> Exercise aim:
Look through the lines below and extract each one that contains "computer".

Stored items
========================

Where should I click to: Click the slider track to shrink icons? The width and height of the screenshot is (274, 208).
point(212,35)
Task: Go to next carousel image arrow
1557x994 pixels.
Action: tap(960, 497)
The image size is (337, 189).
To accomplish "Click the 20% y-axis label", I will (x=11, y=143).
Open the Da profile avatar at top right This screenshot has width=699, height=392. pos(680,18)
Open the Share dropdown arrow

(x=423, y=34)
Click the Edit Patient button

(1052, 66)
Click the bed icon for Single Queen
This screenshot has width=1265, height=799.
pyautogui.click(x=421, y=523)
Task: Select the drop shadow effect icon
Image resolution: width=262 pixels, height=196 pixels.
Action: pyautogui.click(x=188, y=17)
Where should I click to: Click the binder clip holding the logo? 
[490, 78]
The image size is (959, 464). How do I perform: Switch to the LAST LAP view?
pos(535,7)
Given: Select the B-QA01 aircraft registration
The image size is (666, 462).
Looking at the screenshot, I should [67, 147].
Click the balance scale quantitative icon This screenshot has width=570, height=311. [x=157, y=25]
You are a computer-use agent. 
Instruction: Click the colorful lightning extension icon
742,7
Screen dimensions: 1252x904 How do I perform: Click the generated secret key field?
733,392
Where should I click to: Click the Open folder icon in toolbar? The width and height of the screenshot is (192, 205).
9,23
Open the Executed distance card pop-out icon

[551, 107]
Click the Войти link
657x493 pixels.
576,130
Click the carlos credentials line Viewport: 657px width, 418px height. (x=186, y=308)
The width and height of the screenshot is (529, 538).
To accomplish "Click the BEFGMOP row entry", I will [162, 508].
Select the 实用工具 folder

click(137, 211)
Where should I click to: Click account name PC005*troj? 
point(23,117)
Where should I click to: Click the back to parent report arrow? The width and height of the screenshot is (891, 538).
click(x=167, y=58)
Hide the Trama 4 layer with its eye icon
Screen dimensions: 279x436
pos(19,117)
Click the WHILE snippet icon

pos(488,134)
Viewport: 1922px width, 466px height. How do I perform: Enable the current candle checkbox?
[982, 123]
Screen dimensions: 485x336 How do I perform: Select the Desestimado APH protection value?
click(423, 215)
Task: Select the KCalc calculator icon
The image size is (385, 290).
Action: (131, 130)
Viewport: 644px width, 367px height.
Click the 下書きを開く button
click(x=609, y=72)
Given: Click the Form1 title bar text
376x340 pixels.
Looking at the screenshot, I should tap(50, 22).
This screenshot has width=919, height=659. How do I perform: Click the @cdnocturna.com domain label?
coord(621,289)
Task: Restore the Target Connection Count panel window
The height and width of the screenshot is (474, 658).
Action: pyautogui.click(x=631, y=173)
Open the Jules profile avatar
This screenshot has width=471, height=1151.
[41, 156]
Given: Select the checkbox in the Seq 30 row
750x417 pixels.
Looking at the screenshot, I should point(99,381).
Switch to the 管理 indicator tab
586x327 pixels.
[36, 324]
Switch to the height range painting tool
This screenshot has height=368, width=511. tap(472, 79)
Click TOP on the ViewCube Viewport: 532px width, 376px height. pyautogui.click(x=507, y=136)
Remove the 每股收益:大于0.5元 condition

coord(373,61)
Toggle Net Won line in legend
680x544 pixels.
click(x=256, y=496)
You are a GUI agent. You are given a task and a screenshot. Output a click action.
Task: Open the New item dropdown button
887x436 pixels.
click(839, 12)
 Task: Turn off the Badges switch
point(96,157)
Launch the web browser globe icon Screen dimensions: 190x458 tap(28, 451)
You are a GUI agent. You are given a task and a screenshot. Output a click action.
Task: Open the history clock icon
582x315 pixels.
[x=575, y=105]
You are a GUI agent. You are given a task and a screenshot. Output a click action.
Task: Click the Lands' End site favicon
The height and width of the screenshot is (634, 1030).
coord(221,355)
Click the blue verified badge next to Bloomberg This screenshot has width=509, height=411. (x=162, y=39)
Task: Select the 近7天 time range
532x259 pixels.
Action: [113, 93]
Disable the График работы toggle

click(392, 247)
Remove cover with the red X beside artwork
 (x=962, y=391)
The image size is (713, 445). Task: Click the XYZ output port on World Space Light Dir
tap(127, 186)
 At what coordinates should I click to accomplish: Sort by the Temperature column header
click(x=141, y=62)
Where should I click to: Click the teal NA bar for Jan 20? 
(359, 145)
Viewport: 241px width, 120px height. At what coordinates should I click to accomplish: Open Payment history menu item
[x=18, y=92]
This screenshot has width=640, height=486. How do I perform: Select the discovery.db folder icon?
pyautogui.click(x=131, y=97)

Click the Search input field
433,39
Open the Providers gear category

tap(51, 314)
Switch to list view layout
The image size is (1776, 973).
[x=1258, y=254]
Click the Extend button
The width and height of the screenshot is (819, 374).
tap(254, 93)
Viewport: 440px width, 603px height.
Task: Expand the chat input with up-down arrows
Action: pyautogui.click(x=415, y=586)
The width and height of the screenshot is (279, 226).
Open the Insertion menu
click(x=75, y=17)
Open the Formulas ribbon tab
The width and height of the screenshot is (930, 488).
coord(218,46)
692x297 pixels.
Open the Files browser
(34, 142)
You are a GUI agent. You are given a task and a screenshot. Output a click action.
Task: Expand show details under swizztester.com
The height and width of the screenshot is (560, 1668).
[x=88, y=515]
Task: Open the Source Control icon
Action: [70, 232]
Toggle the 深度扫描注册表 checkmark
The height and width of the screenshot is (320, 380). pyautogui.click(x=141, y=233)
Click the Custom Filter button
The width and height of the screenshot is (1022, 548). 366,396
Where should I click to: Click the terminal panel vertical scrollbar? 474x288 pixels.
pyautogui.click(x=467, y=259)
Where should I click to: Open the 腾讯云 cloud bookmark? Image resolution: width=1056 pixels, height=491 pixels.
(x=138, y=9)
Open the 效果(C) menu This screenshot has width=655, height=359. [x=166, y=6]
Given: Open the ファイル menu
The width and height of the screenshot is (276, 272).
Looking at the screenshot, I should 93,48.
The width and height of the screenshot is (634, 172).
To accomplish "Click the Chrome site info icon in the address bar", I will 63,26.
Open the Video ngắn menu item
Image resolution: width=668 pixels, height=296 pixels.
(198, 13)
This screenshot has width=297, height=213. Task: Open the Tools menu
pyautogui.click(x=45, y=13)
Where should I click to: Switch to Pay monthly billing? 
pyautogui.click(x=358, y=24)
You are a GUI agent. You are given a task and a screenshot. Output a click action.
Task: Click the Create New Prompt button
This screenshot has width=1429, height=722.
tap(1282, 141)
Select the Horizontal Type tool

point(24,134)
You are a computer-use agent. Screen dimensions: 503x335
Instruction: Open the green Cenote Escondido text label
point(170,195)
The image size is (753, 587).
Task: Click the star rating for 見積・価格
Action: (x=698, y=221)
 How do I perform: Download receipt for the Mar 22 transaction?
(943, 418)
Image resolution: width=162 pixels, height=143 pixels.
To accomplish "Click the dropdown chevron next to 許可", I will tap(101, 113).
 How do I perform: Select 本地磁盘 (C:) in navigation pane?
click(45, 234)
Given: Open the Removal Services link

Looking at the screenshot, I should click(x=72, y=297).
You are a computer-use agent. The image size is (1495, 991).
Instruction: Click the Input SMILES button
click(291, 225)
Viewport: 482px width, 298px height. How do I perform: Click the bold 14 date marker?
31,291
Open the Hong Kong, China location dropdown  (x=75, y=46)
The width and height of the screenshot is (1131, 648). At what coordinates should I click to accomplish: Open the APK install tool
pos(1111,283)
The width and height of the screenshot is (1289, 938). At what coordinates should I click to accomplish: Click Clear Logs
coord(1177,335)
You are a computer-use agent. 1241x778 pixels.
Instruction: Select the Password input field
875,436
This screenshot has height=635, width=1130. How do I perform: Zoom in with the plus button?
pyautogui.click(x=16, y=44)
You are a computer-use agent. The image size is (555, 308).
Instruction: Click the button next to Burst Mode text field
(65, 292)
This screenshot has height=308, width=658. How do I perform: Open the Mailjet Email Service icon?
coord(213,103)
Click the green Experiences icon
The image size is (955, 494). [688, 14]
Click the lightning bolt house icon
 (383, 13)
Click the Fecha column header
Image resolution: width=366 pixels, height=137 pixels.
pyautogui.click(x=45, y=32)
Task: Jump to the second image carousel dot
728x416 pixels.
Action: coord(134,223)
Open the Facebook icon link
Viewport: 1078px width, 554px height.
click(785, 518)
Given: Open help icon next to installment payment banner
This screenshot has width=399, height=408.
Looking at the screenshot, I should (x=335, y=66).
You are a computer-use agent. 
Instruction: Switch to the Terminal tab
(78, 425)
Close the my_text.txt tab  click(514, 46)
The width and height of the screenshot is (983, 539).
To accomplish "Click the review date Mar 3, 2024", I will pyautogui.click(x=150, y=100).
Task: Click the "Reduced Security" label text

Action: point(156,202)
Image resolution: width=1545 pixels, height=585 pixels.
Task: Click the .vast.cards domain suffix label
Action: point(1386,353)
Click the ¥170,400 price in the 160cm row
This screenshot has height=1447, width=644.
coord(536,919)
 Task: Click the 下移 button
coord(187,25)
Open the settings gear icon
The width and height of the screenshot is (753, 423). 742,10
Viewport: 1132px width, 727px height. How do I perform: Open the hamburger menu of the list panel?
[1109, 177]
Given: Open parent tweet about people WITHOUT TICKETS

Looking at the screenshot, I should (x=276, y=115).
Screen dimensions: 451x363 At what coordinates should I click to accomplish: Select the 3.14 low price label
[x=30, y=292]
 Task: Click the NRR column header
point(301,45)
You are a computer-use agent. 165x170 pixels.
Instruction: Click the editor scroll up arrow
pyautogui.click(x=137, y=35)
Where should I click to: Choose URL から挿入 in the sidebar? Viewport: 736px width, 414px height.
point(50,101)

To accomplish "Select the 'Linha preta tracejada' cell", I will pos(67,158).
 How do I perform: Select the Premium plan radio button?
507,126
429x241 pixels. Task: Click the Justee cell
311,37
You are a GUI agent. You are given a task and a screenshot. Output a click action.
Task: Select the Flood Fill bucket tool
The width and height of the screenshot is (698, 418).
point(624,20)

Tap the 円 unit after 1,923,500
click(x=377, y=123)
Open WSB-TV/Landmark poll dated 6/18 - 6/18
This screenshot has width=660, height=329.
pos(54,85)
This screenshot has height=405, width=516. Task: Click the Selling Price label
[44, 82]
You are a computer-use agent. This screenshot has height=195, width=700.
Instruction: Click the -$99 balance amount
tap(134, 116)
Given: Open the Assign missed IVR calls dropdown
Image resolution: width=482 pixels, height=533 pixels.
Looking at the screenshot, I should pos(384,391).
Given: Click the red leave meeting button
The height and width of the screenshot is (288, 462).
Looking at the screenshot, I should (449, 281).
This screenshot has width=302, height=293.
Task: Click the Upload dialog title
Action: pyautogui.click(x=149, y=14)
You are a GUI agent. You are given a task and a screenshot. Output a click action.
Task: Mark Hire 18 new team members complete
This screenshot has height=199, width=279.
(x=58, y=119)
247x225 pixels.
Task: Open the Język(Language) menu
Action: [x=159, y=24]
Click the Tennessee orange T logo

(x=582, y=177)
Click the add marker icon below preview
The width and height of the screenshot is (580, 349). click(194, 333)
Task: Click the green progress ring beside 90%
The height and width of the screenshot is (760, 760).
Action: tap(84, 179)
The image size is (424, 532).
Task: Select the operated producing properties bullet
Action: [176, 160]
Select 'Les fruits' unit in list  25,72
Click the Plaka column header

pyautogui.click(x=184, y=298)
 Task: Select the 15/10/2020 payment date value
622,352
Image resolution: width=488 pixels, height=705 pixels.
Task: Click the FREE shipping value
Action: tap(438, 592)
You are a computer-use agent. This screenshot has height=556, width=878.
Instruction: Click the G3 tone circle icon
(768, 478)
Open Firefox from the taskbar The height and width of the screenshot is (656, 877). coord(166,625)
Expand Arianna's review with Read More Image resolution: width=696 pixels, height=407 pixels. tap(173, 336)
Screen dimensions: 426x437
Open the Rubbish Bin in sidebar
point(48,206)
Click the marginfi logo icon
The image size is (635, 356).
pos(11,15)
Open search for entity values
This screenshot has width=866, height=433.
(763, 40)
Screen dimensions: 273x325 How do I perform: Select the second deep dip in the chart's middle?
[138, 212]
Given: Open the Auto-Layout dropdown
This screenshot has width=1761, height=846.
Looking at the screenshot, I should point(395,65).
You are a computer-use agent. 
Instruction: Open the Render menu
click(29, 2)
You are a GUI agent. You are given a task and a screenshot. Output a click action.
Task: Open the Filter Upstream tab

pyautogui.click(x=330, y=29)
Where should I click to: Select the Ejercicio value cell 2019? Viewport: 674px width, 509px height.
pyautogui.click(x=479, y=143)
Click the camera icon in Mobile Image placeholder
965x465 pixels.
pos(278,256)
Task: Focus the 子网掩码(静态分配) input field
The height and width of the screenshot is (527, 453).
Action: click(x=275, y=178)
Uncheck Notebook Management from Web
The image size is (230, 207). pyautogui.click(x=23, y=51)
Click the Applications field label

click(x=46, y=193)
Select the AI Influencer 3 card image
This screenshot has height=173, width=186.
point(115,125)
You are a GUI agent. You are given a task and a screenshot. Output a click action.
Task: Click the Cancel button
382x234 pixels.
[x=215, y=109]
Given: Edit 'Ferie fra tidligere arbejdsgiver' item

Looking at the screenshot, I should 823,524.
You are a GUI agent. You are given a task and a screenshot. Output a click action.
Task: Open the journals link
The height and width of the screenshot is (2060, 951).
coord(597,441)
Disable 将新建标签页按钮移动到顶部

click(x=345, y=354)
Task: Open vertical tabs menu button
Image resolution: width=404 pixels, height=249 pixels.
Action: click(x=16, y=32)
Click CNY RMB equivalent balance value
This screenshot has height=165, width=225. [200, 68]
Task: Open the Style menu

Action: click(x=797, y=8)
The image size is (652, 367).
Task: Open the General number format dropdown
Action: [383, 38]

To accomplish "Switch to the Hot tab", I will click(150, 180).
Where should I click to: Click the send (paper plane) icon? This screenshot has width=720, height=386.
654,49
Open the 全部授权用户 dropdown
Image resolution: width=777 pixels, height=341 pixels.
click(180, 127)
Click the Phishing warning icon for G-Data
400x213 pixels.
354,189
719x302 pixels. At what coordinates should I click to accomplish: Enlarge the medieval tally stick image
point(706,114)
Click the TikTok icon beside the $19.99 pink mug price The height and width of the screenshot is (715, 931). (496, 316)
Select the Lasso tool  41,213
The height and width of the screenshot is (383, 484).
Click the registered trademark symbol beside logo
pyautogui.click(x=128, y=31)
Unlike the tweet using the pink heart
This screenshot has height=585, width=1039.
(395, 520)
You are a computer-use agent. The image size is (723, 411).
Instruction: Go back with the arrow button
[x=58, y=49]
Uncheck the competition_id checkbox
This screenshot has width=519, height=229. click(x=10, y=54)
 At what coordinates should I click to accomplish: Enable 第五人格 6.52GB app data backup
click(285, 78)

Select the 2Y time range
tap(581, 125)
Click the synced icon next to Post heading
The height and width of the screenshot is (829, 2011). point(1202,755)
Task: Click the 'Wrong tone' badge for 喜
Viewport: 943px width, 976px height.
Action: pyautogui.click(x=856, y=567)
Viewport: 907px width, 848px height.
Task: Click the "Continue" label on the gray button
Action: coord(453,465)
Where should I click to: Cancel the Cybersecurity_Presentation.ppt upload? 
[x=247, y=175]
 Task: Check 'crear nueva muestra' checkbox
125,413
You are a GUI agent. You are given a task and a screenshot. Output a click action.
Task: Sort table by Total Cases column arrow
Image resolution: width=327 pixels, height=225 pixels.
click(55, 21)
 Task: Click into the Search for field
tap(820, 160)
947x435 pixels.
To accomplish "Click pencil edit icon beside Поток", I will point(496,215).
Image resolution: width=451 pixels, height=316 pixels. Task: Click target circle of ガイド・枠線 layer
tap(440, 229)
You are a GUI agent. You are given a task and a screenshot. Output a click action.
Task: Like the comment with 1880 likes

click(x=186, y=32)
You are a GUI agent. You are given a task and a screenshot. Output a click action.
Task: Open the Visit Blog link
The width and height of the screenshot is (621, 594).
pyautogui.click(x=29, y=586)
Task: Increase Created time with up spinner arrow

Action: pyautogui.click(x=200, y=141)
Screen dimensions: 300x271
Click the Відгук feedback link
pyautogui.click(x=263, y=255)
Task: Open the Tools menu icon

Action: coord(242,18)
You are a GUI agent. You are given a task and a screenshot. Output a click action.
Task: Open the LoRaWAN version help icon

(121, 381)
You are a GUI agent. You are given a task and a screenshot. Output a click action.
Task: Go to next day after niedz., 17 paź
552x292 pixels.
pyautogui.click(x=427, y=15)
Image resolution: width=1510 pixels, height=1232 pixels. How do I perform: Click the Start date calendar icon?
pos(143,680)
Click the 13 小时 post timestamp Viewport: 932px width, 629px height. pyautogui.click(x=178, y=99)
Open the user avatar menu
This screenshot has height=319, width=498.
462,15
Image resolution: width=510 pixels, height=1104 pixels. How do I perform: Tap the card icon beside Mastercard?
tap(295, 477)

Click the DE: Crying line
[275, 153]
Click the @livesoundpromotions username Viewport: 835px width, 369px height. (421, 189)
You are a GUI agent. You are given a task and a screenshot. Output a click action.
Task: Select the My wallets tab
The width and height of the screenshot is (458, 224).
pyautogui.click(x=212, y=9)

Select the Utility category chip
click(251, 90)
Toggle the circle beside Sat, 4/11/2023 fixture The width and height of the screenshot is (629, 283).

========================

> Reply:
You are a computer-use agent. 
You are a computer-use agent. Screen dimensions: 503x335
You are a computer-use agent. The image size is (1495, 991).
You are a computer-use agent. 1241x778 pixels.
You are a computer-use agent. The image size is (555, 308).
You are a computer-use agent. 
You are a computer-use agent. 165x170 pixels.
You are a computer-use agent. This screenshot has height=195, width=700.
You are a computer-use agent. This screenshot has height=556, width=878.
You are a computer-use agent. 
You are a computer-use agent. The image size is (723, 411).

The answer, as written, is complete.